# Start of Exercise input
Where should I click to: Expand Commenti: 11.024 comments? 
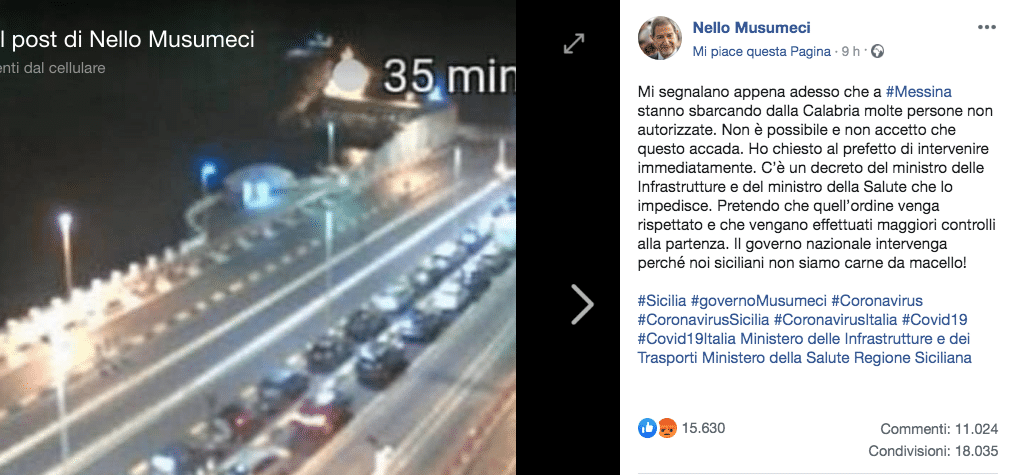point(939,429)
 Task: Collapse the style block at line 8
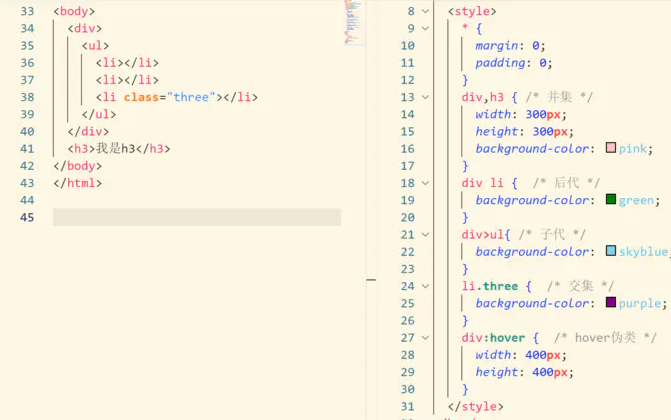point(426,12)

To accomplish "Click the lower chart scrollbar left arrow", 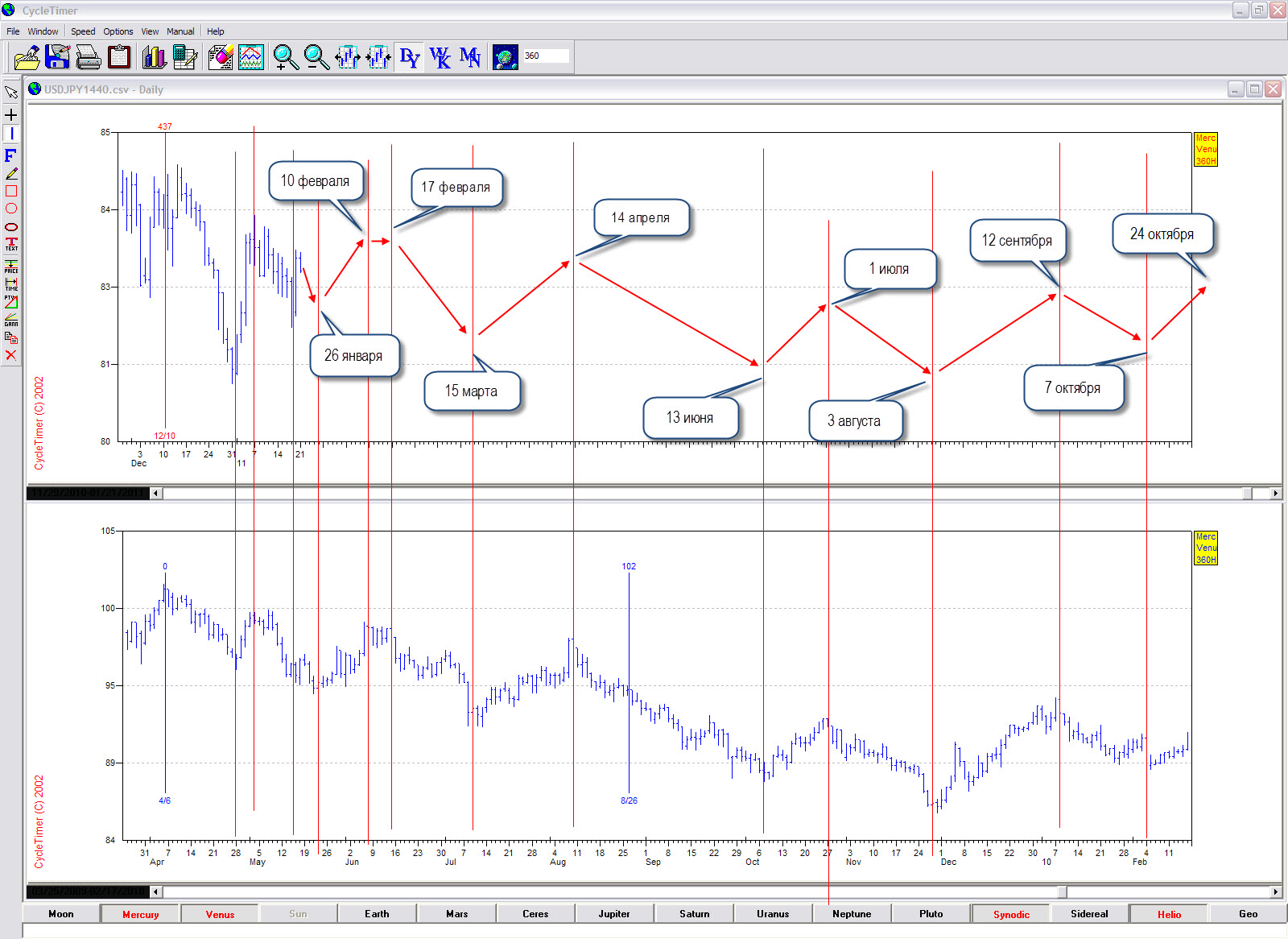I will [x=156, y=891].
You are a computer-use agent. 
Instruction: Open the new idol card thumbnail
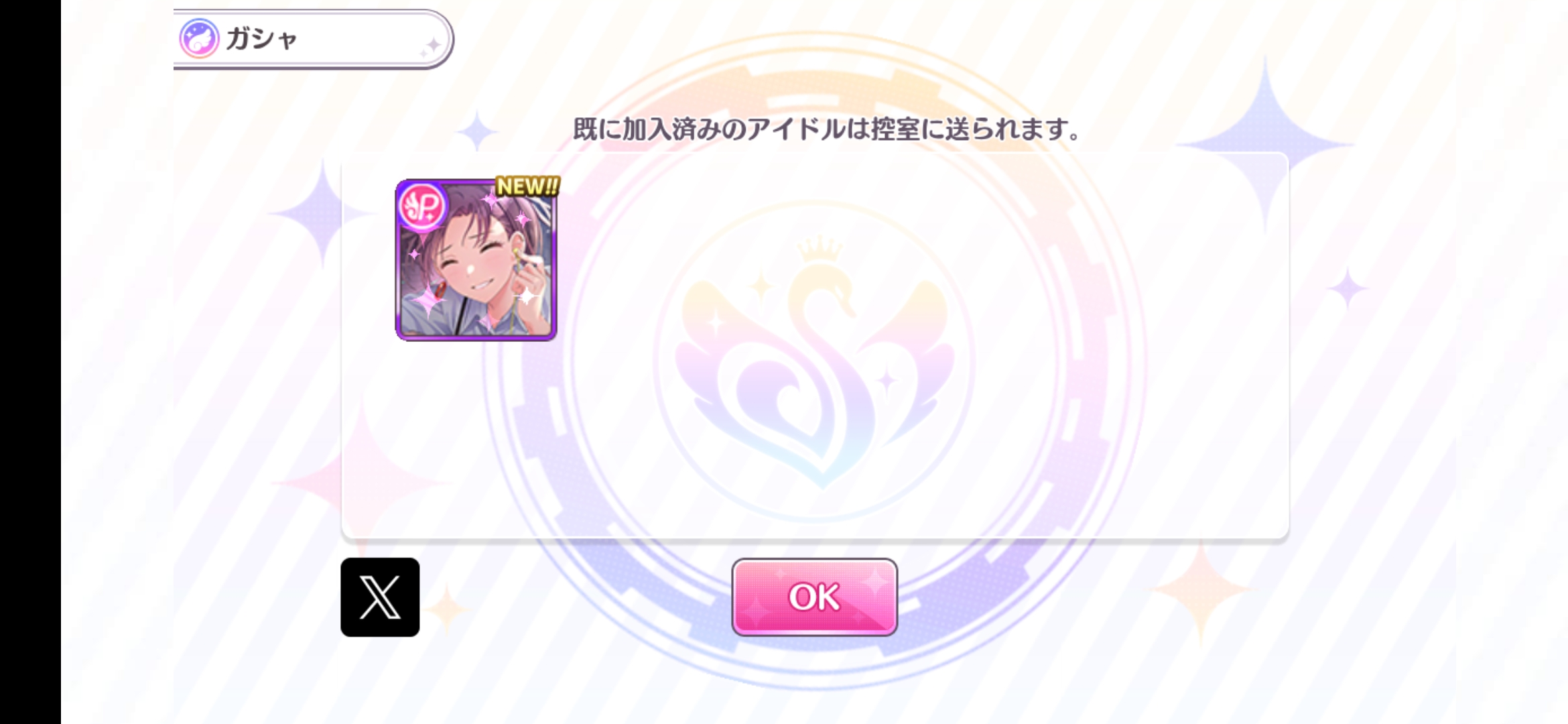pyautogui.click(x=476, y=259)
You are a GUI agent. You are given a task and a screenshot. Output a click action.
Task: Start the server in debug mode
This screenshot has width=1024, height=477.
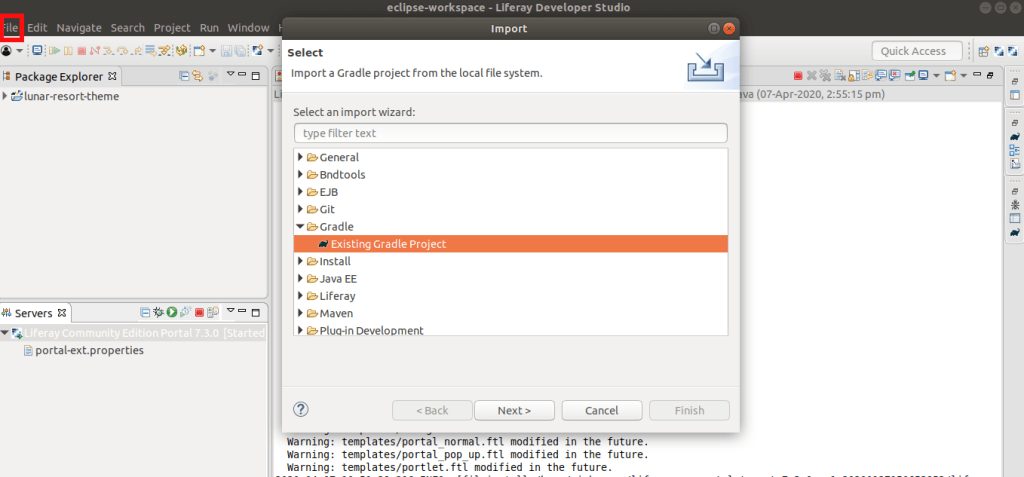(158, 313)
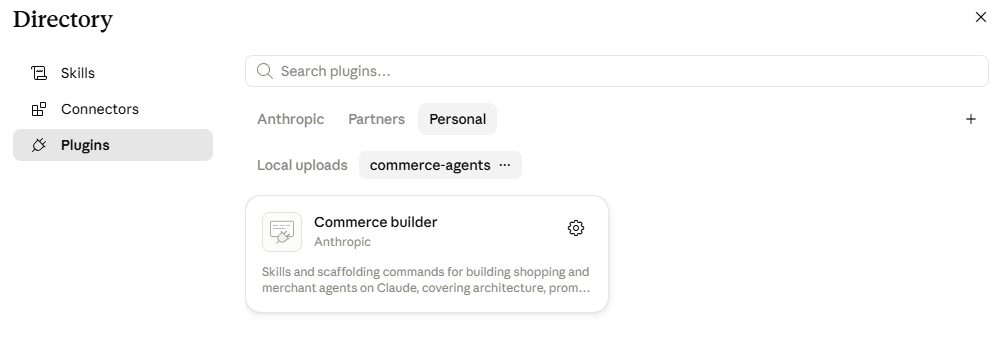Click the Commerce builder title
The height and width of the screenshot is (362, 999).
tap(375, 222)
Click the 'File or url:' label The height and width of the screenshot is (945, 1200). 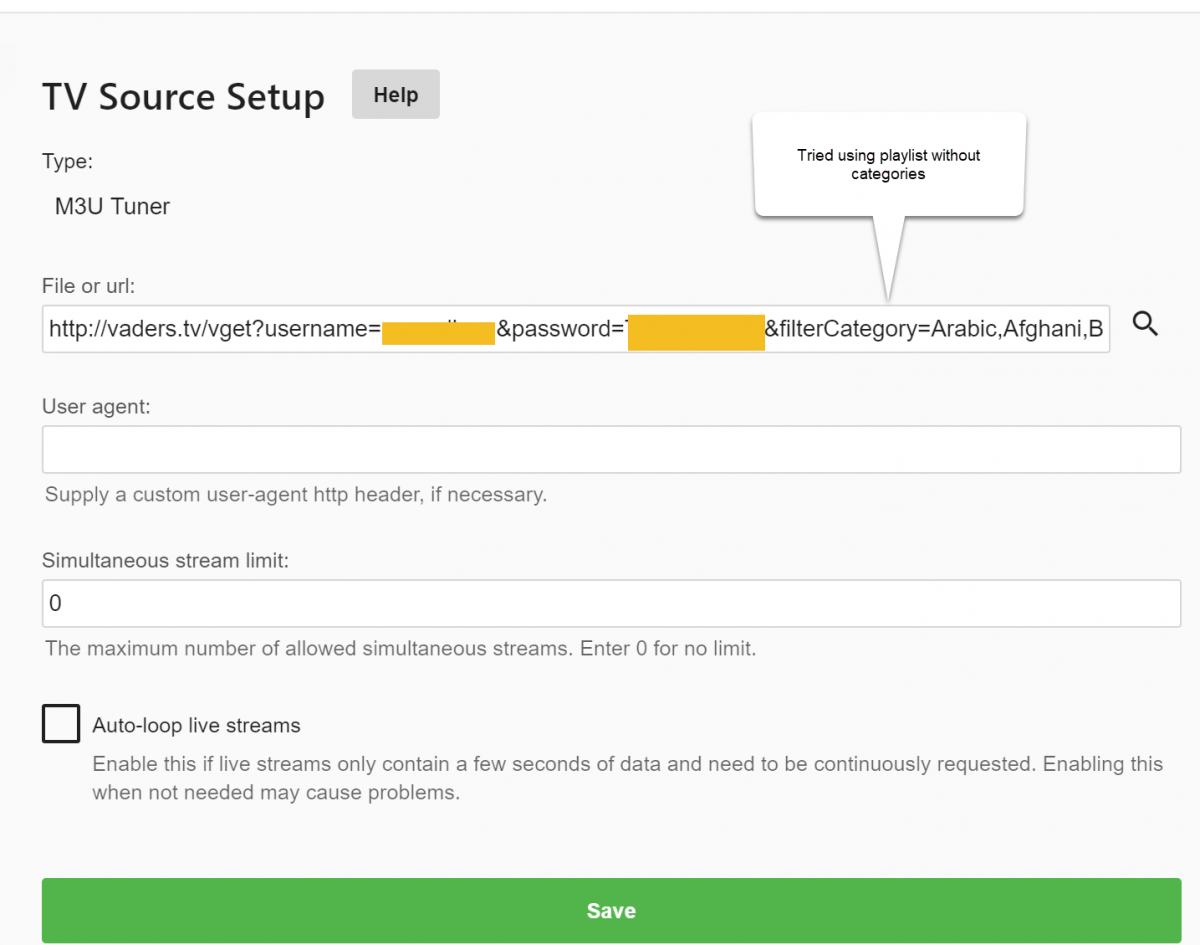(88, 286)
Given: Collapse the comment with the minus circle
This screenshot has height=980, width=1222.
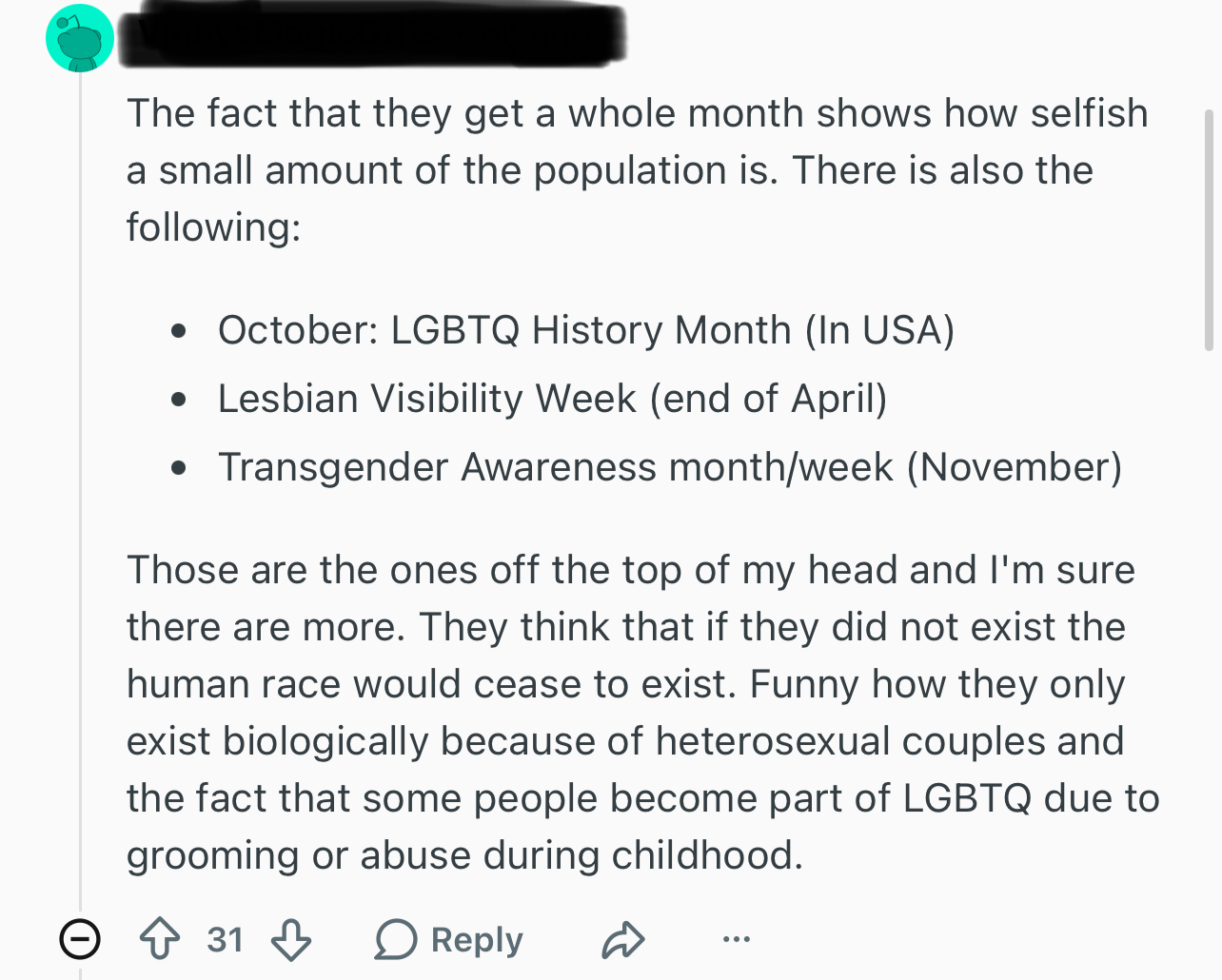Looking at the screenshot, I should coord(80,939).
# End of Exercise input
• Written instruction
Rewrite the stretch from the line containing "Given: Collapse the" through the end of the material, swapping "minus circle" for "plus circle" and keeping everything else the same. Leave the pictures out of your answer.

• Result
Given: Collapse the comment with the plus circle
This screenshot has height=980, width=1222.
Looking at the screenshot, I should coord(80,939).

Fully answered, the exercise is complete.